Dr. Daniel Cozort retired from Dickinson College (Pennsylvania) in 2021 after thirty-six years of college teaching. He offered courses in Buddhism and Hinduism but also at times taught about mind-body medicine, romantic love, methods for the study of religion, religion and human evolution, and British culture and society. He directed study abroad programs in south India and Norwich, England.

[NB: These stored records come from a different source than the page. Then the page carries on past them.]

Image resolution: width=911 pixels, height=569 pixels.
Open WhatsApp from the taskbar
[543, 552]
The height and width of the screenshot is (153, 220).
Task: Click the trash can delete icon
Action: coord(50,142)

His work with Jeffrey Hopkins at the University of Virginia led to three books (Highest Yoga Tantra, Unique Tenets of the Middle Way Consequence School, and Buddhist Philosophy). He was one of the translators of Tsongkhapa’s Great Exposition of the Stages of the Path and participated in the UMA translation project. He published a booklet and produced a film on the Vajrabhairava sand mandala, curated and wrote the catalogue for a tantric art exhibit, and wrote several book chapters on Buddhist ethics. In 2006 he became editor of the Journal of Buddhist Ethics, which he continued to do until 2019 (he continues as technical editor). In 2018 he edited the Oxford Handbook of Buddhist Ethics. He also founded a Conference on Buddhist Ethics that meets biennially. He was a founder of a Unitarian Universalist congregation and a Buddhist meditation center (led by a Sri Lankan monk). He lives with his wife in Ithaca, New York, giving occasional tours of Namgyal Monastery.